# Living with IBS as a 20 year old girl trying to work full-time and have a life



## Fairydust44 (Aug 25, 2016)

Hi everyone this is my story,

I'm a 20 year old girl from Devon in the UK and have suffered from bowel problems and depression for years. When I was 4 my depression really kicked in and when I became 17 I went on anti-depressants. I remember my bowel starting to play up when I was at ballet because there was a period of few weeks that I remember not being able to fit into my ballet leotard and tights because my tummy was just to swollen. This happened on and off for years and I also had a spout of Gastroenteritis.

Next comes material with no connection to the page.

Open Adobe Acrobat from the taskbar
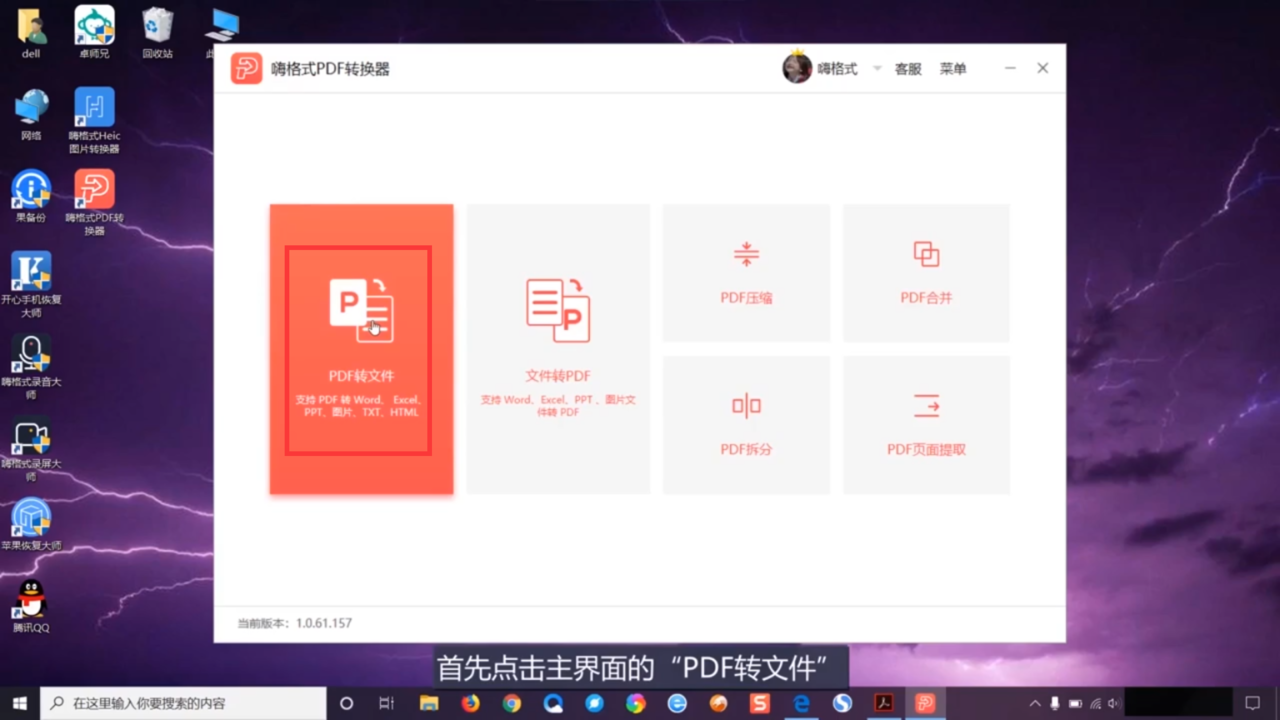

In November 2015 I woke up one morning and my tummy had swollen up, I thought nothing of it really because it happens every now and again and it goes down usually within a few hours. A week had gone by and I was in agony, my tummy was just getting bigger and bigger so much so that I got taken to A&E by my parents and was in majors. They initially thought it was gallstones so made me take a pregnancy test and admitted me to a surgical ward for overnight pain relief and an ultrasound f my abdomen, kidneys and gallbladder in the morning. I was checked over by the doctors in A&E and the surgical team and they couldn't see anything was wrong with me bar the fact I looked 8 months pregnant (which I wasn't pregnant at all). So they discharged me home and I went to see my GP and they couldn't think of what could be wrong either so referred me to a Gastroenterologist. After seeing the GP every week and being continuously signed off and trying medication such as; buscopan, mebeverne and amitriptolyne. None of which worked. No one seemed to believe the amount of pain I was in! 2 weeks later I was back in A&E being seen by the medical directorate of the hospital and went to have x-rays on my tummy. They had seen that I was severely constipated even though I was still going to the toilet and suggested an endoscopy. Off I went back home, stomach started making noises as if it was bubbling, I was still going to the toilet, yet getting increasingly more swollen, so much so I couldn't fit in my normal clothes so was wearing pyjamas or maternity clothes my mum had bought me. I was so embarrassed to go outside because of what people must've thought about me. It was such a dark time.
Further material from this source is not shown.